**Work request**
Exactly the lines from the line containing "You are a computer-use" through the final line of the entries below must be returned, and only those, without pictures.

**Records supplied**

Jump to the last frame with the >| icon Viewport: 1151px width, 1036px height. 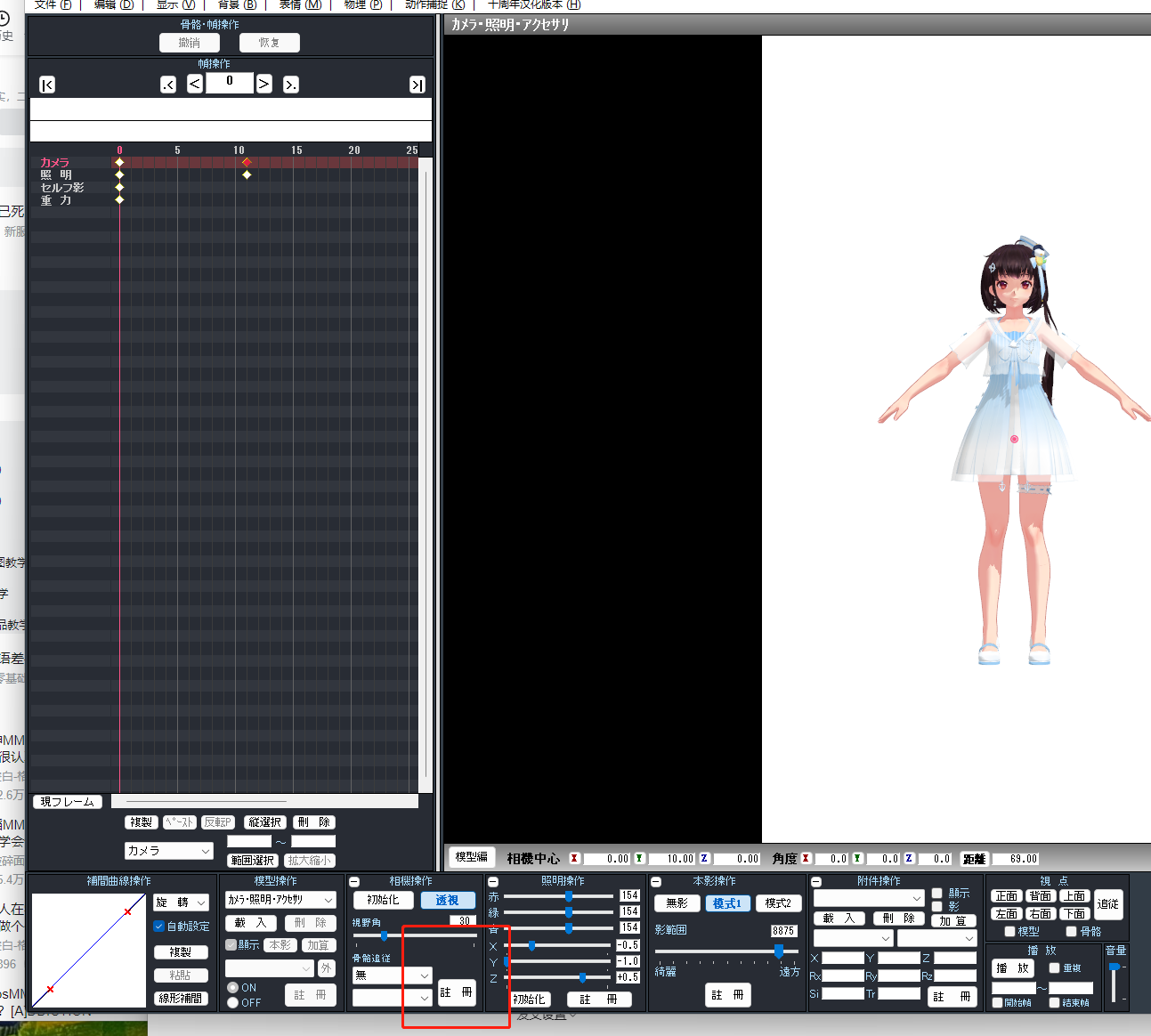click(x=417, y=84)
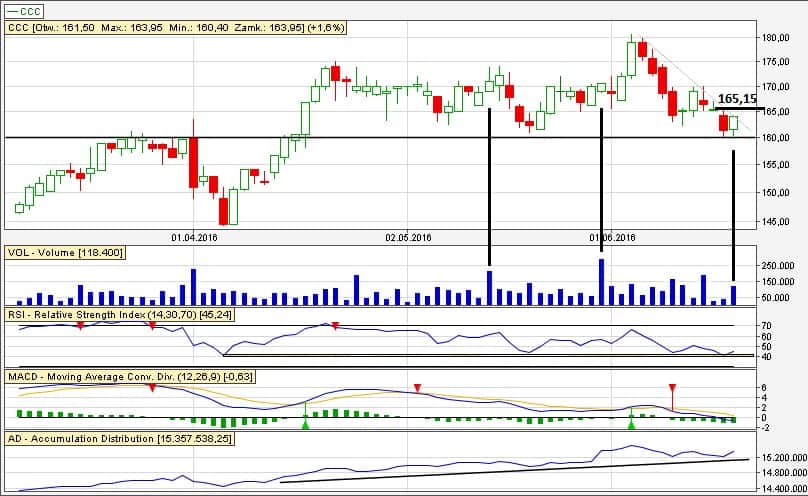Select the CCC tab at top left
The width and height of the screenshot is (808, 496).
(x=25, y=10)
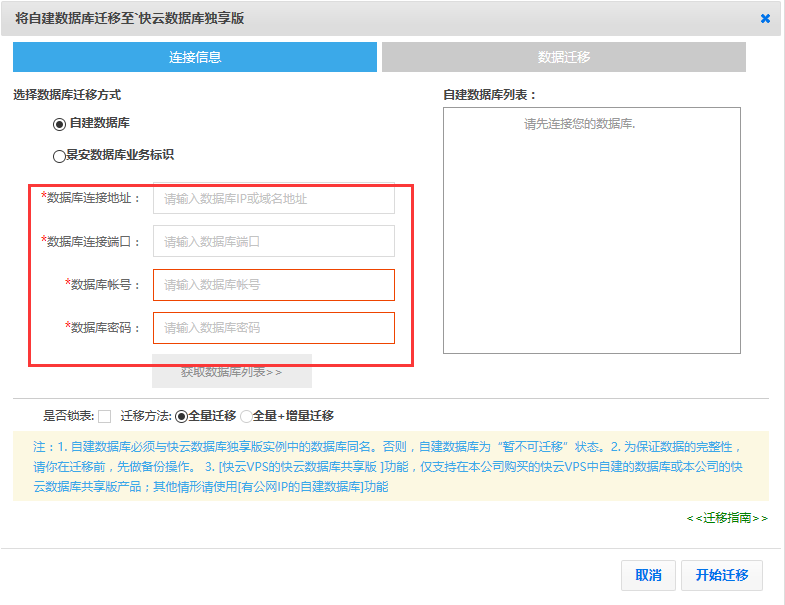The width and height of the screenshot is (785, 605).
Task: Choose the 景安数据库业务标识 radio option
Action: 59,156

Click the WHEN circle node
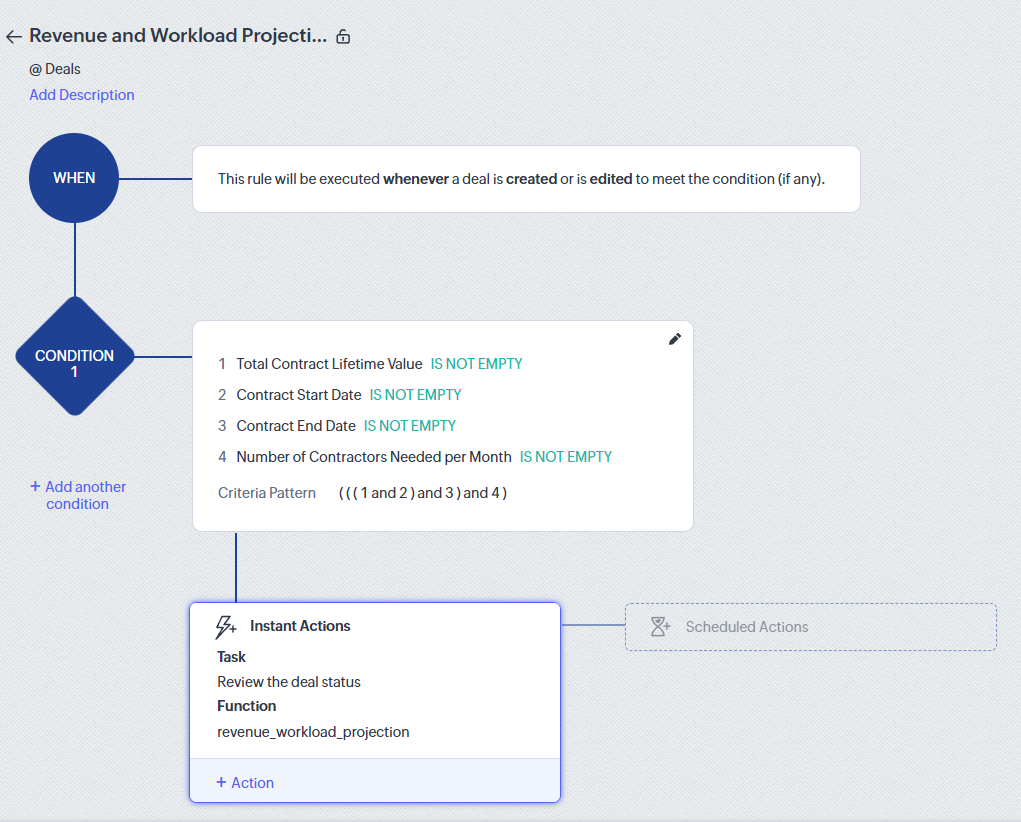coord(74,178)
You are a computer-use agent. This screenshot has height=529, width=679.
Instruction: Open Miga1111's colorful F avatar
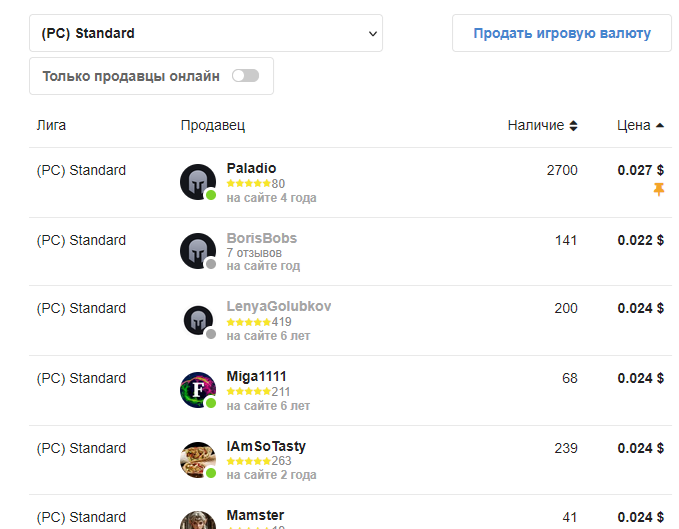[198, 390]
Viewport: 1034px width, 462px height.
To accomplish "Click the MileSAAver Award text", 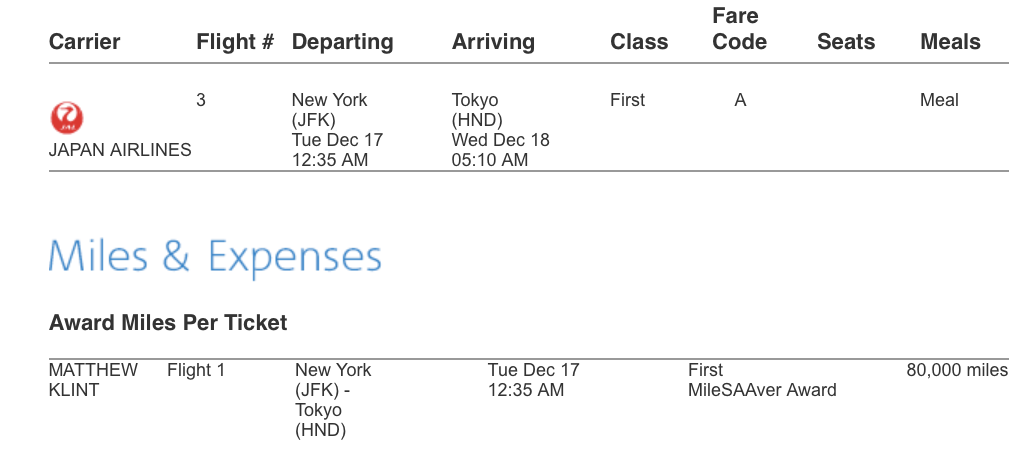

**Solution**
You are a computer-use agent. This screenshot has height=529, width=679.
Instruction: Open Miga1111's colorful F avatar
[198, 390]
Viewport: 1034px width, 462px height.
To accomplish "Click the MileSAAver Award text", 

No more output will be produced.